Damaging winds, isolated tornadoes, and heavy rain are likely across the Palmetto State beginning Sunday evening, and lasting into Monday morning.
A low pressure system is forecast to develop over the Southern Plains Sunday and move into the lower Tennessee Valley Sunday night. Ahead of the low, an increasingly warm, humid, and unstable air mass is expected to lift into Georgia and South Carolina Sunday night.
Forecast models suggest strong winds blowing at different directions with height are likely to create an environment favorable for severe storms. The most unstable air is likely to reside across coastal parts of South Carolina and the Lowcountry, which is where the great risk of wind damage or a tornado will reside.
As of Friday afternoon, the Storm Prediction Center has given an enhanced risk (level 3 out of 5) of severe thunderstorms in the Lowcountry central parts of South Carolina, including but not limited to the Hilton Head, Beaufort, and Ridgeland areas. This risk begins Sunday night and lasts through Monday morning. The risk is “slight” (level 2 out of 5) for North Augusta, Charleston, Orangeburg, Georgetown, and Myrtle Beach areas. A “marginal”risk (level 1 out of 5) is in effect for Columbia, Sumter, and Florence. Timing and strength of this event will likely change over the next few days, and will depend on how far north the warm and humid air gets into the state.

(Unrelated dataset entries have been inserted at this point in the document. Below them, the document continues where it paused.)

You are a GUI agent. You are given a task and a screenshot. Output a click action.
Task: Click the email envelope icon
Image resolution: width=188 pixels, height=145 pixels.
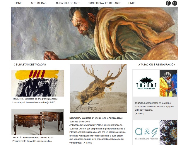pos(175,3)
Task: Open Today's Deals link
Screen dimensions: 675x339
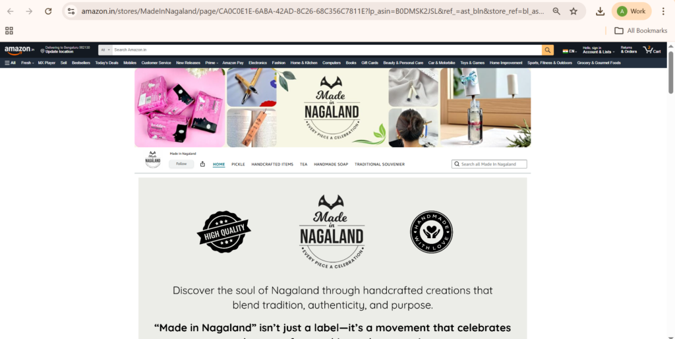Action: point(107,63)
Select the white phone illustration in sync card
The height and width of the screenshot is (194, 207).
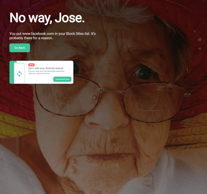tap(19, 73)

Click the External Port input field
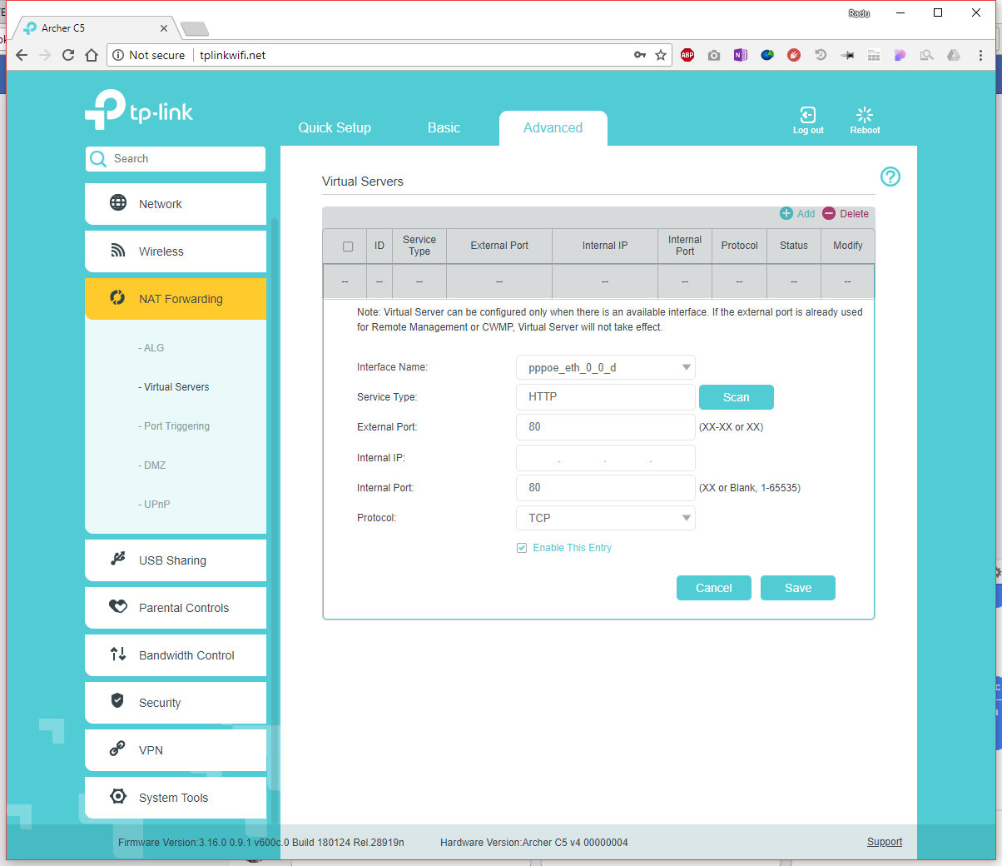point(605,427)
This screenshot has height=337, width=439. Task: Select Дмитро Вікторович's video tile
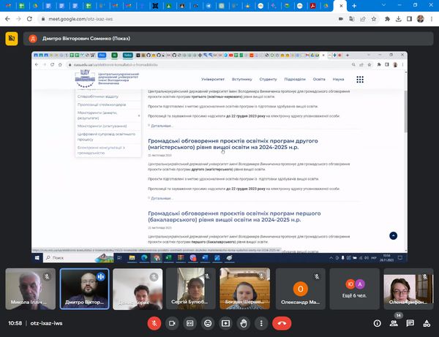point(83,287)
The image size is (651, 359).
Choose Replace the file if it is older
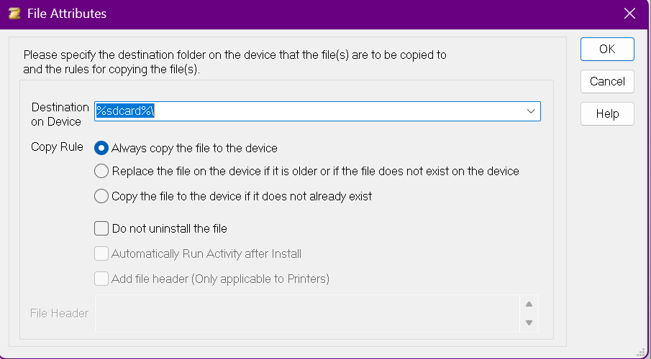(102, 172)
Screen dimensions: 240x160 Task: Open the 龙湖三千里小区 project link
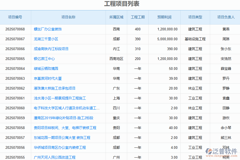coord(46,39)
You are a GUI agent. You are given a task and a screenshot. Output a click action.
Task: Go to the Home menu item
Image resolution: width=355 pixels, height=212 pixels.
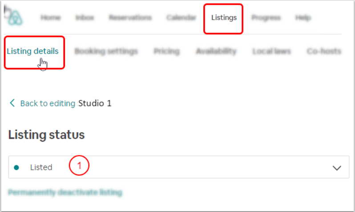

Heavy rainfall and scattered areas of flash flooding are also possible statewide, with 1 to 4 inches of rain expected. Locally higher amounts are likely near the heaviest, most persistent thunderstorms.
Conditions will begin to improve by midday Monday as the cold front associated with the low pressure system moves through and pushes showers offshore. Dry weather is expected to return by late Monday as high pressure builds into the region lasting through at least midweek.